— start —

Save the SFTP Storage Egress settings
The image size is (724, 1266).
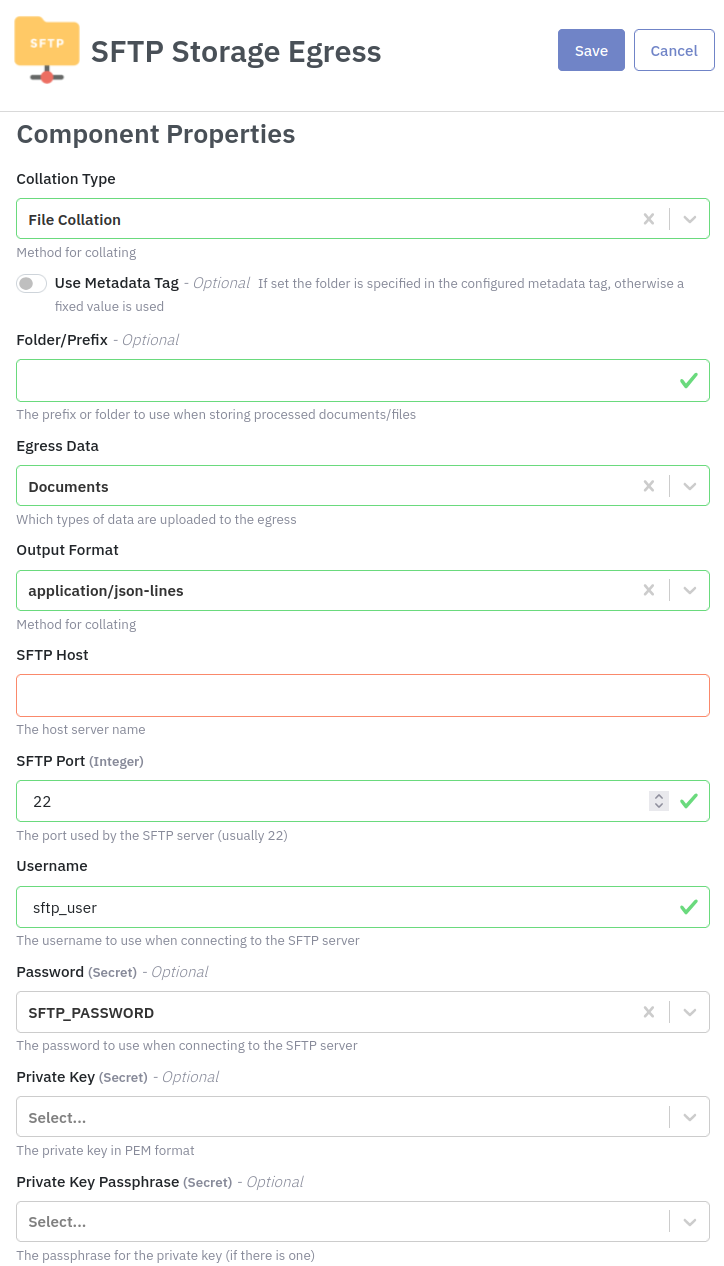point(591,50)
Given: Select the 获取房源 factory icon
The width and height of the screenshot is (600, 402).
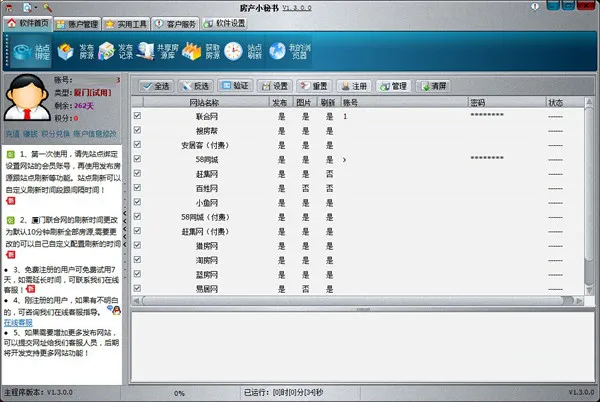Looking at the screenshot, I should tap(191, 52).
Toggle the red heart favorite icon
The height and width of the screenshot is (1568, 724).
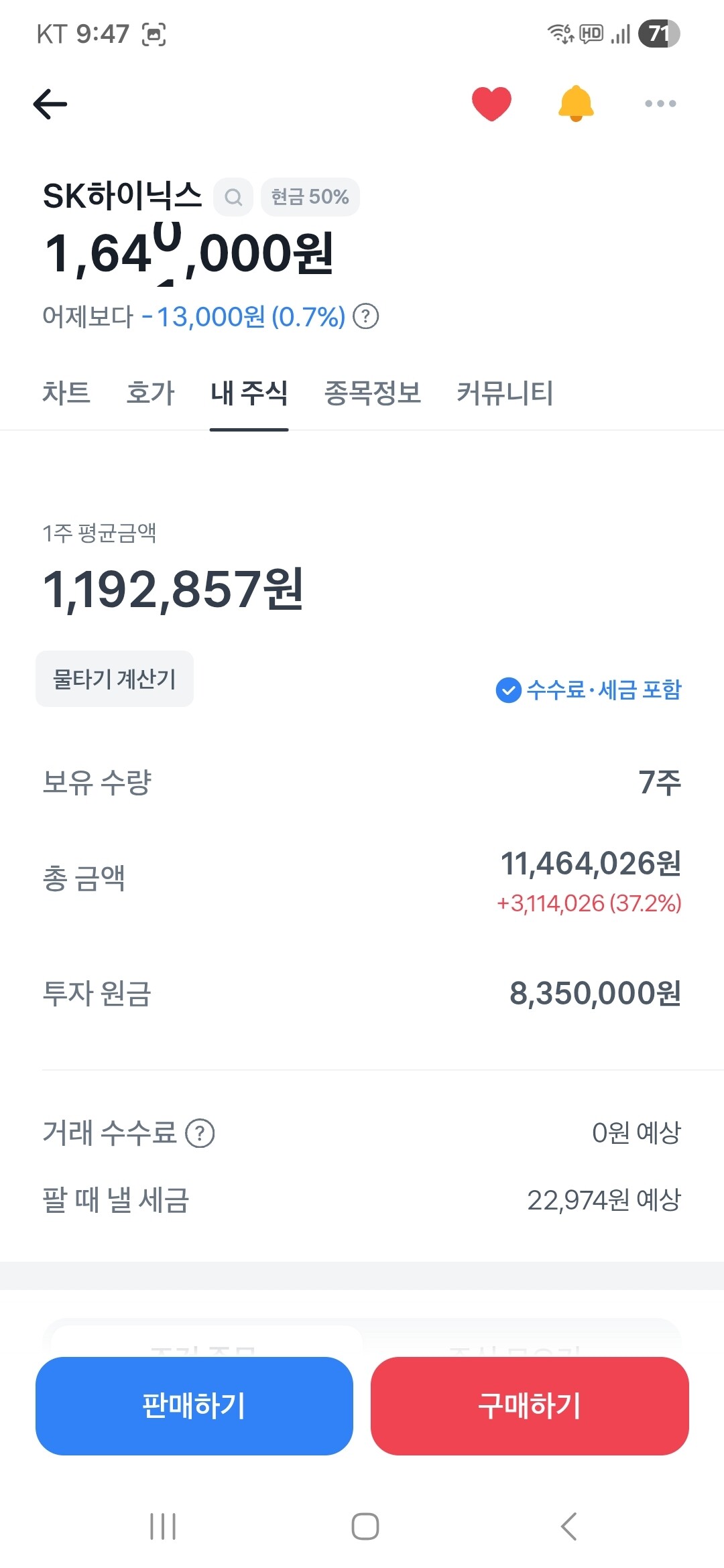tap(491, 104)
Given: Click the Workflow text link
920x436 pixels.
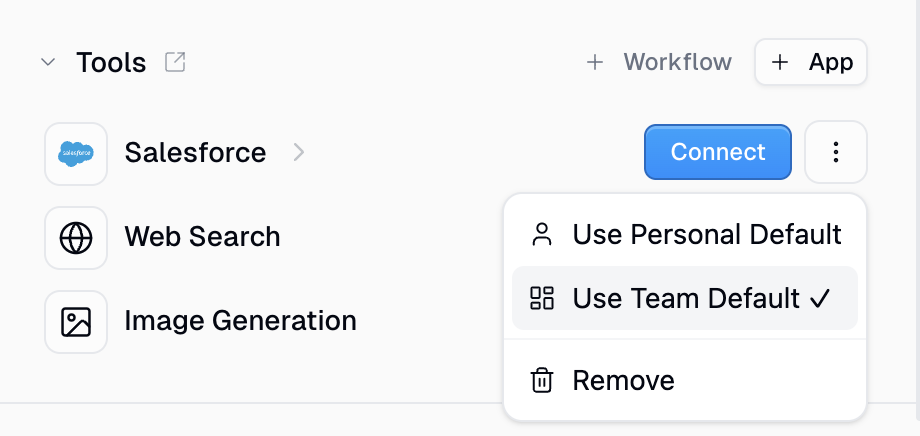Looking at the screenshot, I should [x=678, y=62].
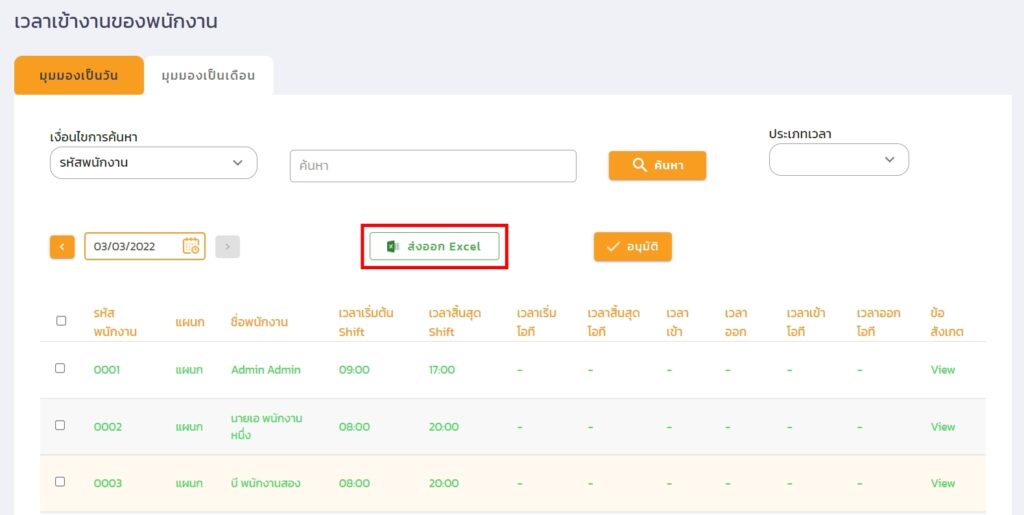This screenshot has width=1024, height=515.
Task: Tick the select-all checkbox in table header
Action: pyautogui.click(x=61, y=321)
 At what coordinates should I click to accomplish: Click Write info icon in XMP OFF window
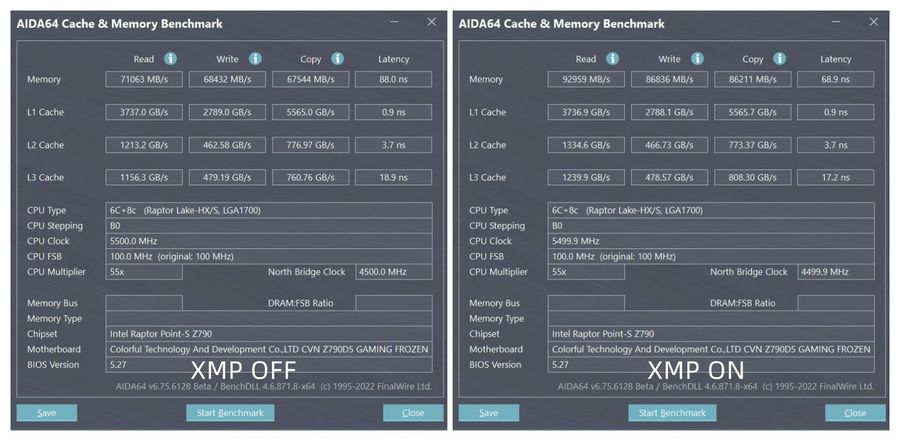click(255, 59)

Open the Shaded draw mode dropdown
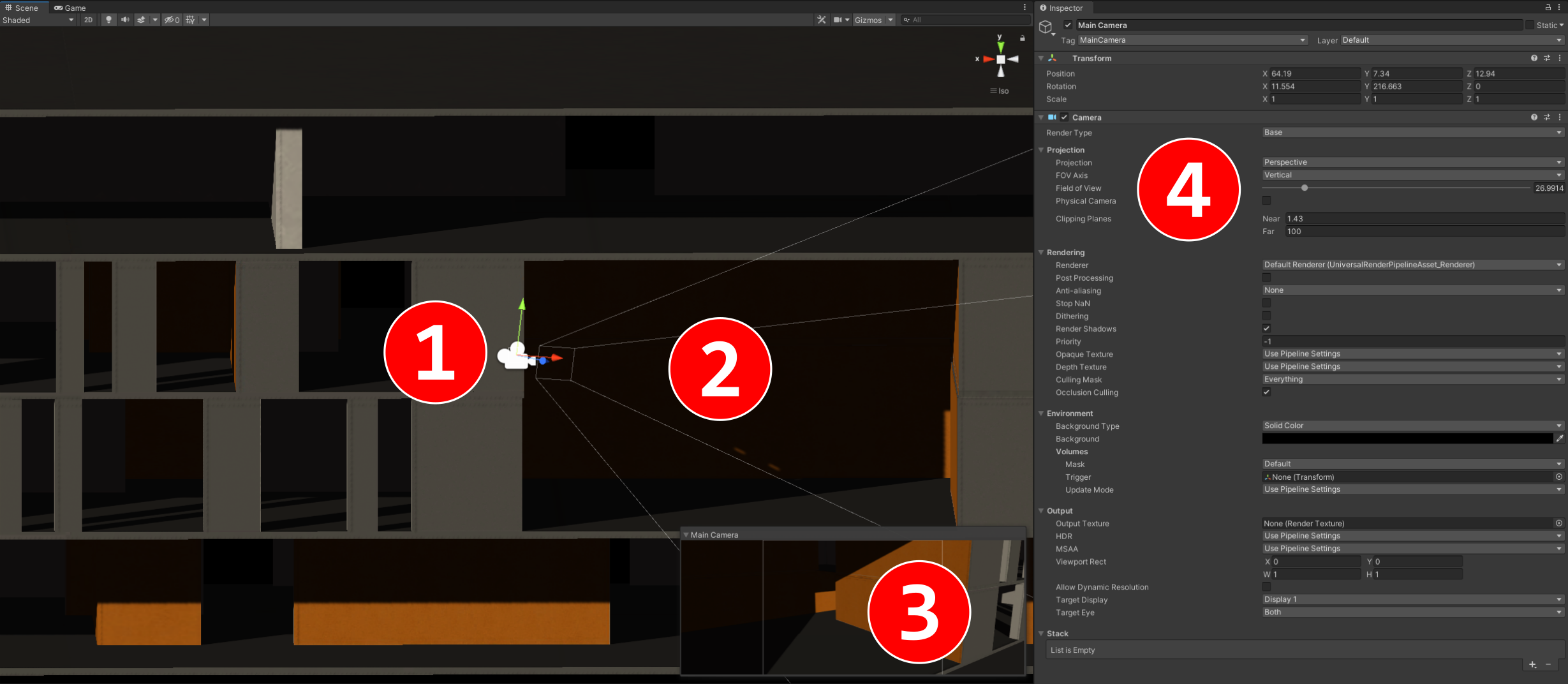38,20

— end —

▸ **TASK DETAILS**
Reproduce all of the material above word for word, omitting the pictures.

▸ **TASK RESPONSE**
Save the SFTP Storage Egress settings
The image size is (724, 1266).
point(591,50)
Given: Select the 获取房源 factory icon
The width and height of the screenshot is (600, 402).
Looking at the screenshot, I should tap(191, 52).
Toggle the red heart favorite icon
The height and width of the screenshot is (1568, 724).
tap(491, 104)
Given: Click the Workflow text link
920x436 pixels.
Looking at the screenshot, I should [x=678, y=62].
This screenshot has width=1024, height=515.
Task: Tick the select-all checkbox in table header
Action: pyautogui.click(x=61, y=321)
 At what coordinates should I click to accomplish: Click Write info icon in XMP OFF window
click(255, 59)

Open the Shaded draw mode dropdown
38,20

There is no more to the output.